- _Extrait du texte_:
4. En premier lieu, aux termes de l'article 1er de l'ordonnance n° 2016-65 du 29 janvier 2016 relative aux contrats de concession, applicable aux faits de l'espèce : " I. - Les contrats de concession soumis à la présente ordonnance respectent les principes de liberté d'accès à la commande publique, d'égalité de traitement des candidats et de transparence des procédures. / Ces principes permettent d'assurer l'efficacité de la commande publique et la bonne utilisation des deniers publics ". Aux termes de l'article 36 de la même ordonnance : " Sans préjudice des dispositions du chapitre préliminaire et du chapitre Ier du titre Ier du livre IV de la première partie du code général des collectivités territoriales, l'autorité concédante organise librement la procédure qui conduit au choix du concessionnaire, dans le respect des principes énoncés à l'article 1er de la présente ordonnance, des dispositions du présent chapitre et des règles de procédure fixées par voie réglementaire... ". Il résulte de ces dispositions que l'autorité concédante peut restreindre la liberté d'accès des candidats à l'attribution de concessions en limitant le nombre de lots auxquels un candidat peut soumissionner, à la condition que cette restriction respecte les principes de liberté d'accès à la commande publique, d'égalité de traitement des candidats et de transparence des procédures et qu'elle soit justifiée par un motif légitime et proportionnée à l'objectif poursuivi.

- _Petit problème_: Dans l'extrait sur les contrats de concession, quels principes l'article 1er de l'ordonnance impose-t-il à ces contrats ? Appuyez-vous seulement sur l'extrait pour répondre.

- _Données sources_:
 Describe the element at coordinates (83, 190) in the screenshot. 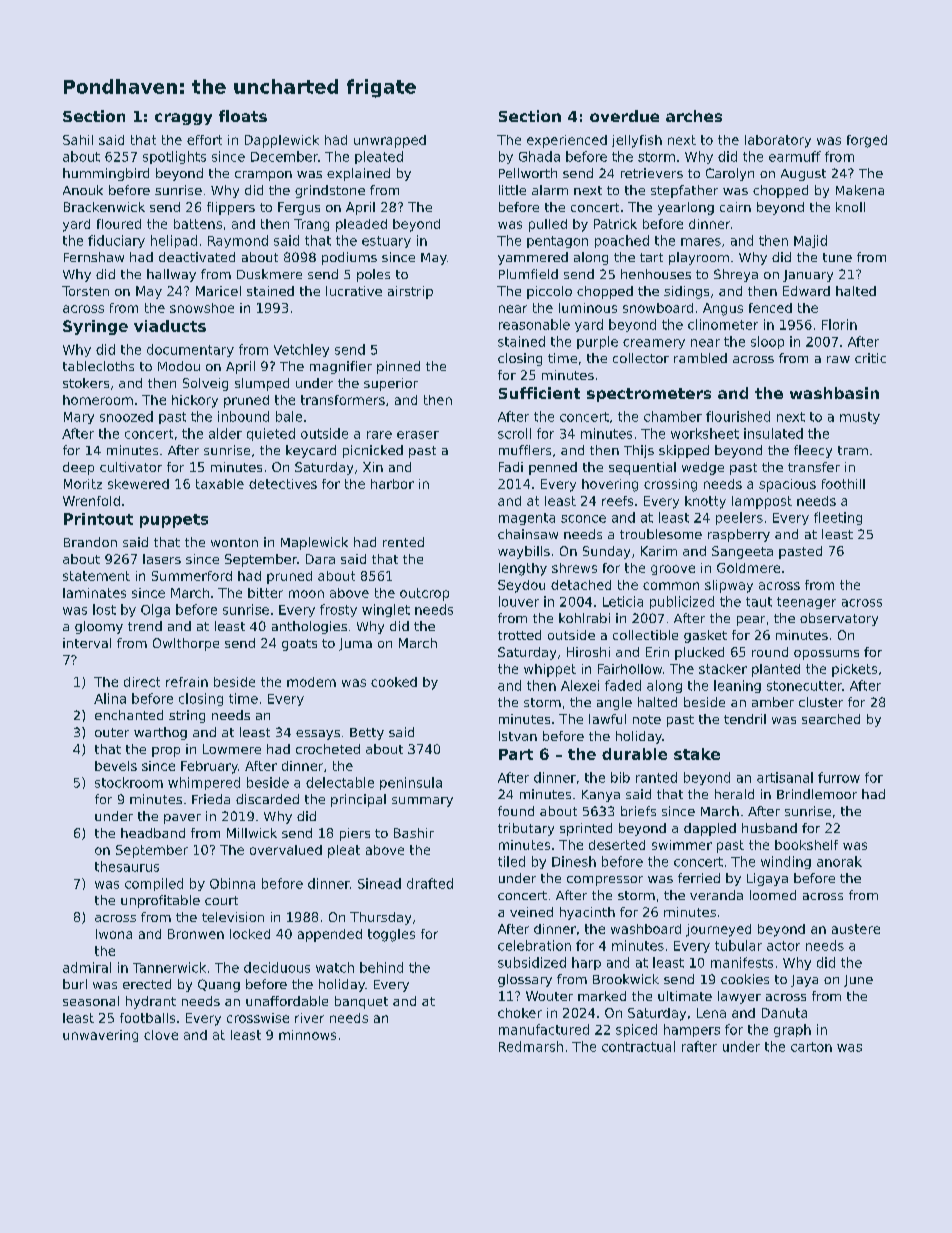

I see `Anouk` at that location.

- _La réponse_: La liberté d'accès à la commande publique, l'égalité de traitement des candidats et la transparence des procédures.